START Entries shown

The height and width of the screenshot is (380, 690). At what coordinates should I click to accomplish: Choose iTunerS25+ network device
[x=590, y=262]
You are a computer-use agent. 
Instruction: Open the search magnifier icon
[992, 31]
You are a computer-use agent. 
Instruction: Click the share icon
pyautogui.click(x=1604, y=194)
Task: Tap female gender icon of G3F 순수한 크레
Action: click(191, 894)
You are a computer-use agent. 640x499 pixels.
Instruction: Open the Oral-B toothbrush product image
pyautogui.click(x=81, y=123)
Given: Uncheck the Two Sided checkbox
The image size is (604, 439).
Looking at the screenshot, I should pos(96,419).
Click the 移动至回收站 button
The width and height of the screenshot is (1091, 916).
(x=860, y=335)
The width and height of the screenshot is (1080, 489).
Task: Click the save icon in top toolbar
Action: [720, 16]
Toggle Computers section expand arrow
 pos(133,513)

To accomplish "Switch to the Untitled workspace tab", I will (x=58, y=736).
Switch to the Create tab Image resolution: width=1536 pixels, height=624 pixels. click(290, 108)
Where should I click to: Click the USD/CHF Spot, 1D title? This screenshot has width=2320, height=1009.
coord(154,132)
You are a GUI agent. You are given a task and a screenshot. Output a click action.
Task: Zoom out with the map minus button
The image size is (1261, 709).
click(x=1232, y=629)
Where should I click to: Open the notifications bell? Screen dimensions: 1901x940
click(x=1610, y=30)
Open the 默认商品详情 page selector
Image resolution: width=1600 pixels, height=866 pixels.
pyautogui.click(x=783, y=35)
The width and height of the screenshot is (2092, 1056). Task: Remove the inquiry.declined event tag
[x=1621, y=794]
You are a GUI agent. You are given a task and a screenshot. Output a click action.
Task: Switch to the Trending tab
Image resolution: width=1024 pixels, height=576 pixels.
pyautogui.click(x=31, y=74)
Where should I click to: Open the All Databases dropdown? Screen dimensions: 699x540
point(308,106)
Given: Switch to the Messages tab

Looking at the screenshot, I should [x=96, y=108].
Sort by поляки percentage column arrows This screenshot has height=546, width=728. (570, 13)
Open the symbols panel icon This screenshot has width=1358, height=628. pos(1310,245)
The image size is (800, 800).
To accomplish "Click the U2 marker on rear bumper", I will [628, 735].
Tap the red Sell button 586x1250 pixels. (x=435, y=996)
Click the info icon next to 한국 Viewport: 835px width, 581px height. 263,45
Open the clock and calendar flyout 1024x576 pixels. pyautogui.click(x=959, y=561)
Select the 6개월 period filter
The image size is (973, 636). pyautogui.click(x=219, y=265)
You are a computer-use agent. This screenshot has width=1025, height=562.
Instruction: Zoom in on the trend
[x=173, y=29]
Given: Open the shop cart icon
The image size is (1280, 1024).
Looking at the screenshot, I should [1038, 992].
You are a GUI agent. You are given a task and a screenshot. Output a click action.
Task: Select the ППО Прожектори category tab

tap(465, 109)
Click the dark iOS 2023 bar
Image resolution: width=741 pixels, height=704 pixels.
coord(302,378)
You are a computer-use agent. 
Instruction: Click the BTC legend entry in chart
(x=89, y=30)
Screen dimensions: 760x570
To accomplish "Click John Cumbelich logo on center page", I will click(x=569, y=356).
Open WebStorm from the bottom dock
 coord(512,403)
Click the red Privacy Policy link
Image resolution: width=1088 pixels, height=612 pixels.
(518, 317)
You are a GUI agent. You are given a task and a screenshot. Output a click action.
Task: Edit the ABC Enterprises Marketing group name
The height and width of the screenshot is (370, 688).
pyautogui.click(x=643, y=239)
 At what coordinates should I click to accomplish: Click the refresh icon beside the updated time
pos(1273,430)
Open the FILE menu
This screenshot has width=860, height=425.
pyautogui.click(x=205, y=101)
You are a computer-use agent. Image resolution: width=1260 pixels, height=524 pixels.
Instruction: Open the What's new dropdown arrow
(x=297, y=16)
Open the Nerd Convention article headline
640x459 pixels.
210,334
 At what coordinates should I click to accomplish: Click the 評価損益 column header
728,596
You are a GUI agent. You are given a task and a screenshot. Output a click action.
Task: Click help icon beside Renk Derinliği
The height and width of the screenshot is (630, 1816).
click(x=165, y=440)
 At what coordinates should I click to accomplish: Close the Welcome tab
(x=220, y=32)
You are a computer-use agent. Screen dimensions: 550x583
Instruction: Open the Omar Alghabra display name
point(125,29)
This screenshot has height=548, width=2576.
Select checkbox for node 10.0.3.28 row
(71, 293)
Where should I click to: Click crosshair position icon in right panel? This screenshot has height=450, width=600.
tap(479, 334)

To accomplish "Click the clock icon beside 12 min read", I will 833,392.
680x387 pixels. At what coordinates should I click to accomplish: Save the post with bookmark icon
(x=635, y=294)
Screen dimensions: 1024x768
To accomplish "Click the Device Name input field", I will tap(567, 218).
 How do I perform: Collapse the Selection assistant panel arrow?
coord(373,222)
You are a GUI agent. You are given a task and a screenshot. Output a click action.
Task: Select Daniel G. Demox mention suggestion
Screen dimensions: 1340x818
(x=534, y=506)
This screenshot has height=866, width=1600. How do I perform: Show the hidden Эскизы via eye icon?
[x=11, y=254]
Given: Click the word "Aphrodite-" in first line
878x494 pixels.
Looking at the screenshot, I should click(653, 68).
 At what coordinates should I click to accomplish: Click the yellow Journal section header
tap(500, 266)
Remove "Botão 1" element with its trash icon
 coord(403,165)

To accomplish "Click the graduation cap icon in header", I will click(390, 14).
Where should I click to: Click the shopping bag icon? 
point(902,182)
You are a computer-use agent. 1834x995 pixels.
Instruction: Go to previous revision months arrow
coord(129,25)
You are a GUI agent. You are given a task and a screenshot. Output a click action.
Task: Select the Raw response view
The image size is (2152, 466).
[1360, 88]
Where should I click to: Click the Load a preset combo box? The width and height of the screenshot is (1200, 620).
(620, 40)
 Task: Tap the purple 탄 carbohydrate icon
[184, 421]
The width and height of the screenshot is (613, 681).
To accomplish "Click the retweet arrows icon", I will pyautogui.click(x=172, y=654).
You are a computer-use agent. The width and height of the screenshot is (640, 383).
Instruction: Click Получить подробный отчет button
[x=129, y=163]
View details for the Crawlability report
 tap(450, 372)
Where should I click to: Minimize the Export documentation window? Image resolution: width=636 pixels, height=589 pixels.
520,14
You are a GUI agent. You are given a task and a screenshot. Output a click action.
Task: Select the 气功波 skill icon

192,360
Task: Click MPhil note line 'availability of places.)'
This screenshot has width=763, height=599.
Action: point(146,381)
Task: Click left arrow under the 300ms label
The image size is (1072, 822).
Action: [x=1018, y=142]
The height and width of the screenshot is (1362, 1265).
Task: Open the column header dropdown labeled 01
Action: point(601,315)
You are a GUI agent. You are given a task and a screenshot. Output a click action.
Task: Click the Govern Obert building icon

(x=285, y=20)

END Entries shown

**Task prompt**. Each line in the listing above from the one containing "Toggle Computers section expand arrow" through the one containing "Switch to the Create" should be repeated exactly, and no other line.

**Solved problem**.
Toggle Computers section expand arrow
 pos(133,513)

To accomplish "Switch to the Untitled workspace tab", I will (x=58, y=736).
Switch to the Create tab Image resolution: width=1536 pixels, height=624 pixels. click(290, 108)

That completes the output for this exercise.